- Genre: Talk show
- Directed by: David Ruskin
- Presented by: Pamela Mason and Lorraine Thomson
- Country of origin: Canada
- Original language: English
- No. of seasons: 1

Production
- Executive producer: Don Brown
- Producers: Steven Krantz (1968) Bernard Cowan (1969) Sig Gerber (1969)
- Production company: Krantz Films

Original release
- Network: CBC Television
- Release: 30 September 1968 – 31 March 1969

= The Weaker(?) Sex =

The Weaker(?) Sex is a Canadian talk show television series which aired on CBC Television from 1968 to 1969.

==Premise==
British presenter Pamela Mason hosted the initial 13-week run of this series in which she interviewed male guests with one exception (Judy LaMarsh). She was sometimes accompanied by Jim Fleming, a broadcaster who later became a federal cabinet minister. These episodes were coproductions between the CBC in Toronto and Krantz Films in New York. The series was broadcast on CBC in Canada and syndicated to American stations.

For the following three months, episodes were entirely produced by the CBC. Lorraine Thomson replaced Mason as host and interview subjects included more women.

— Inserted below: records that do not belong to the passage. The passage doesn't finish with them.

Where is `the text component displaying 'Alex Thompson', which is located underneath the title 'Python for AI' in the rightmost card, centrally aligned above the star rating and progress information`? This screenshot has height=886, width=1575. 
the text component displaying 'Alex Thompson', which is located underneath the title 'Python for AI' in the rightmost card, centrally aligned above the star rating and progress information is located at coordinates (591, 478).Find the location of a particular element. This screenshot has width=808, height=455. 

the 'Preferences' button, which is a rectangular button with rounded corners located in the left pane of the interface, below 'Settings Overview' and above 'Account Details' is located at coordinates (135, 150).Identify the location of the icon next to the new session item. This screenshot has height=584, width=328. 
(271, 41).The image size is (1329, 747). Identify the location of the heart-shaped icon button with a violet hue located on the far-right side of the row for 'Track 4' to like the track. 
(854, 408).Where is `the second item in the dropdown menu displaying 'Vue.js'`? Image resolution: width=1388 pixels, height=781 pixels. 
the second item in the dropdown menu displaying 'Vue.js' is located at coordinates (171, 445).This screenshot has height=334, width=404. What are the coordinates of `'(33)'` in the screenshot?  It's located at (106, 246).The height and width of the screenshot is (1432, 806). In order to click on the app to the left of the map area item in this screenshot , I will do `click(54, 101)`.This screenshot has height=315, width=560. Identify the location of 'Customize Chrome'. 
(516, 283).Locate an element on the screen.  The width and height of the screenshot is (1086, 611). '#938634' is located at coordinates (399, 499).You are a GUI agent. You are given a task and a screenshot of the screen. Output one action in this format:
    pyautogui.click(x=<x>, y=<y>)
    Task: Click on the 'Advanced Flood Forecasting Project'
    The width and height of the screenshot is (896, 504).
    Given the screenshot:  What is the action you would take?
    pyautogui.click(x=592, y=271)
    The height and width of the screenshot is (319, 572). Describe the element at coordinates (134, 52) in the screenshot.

The first episode under this mid-season modification featured the topic "Why Women Dislike Men" with guests Barbara Hamilton and her sister Mary McInnis.

==Scheduling==
This half-hour series was broadcast on weekdays at 4:00 p.m. (Eastern) from 30 September to 30 December 1968, then weekdays at 2:00 p.m. from 6 January to 31 March 1969.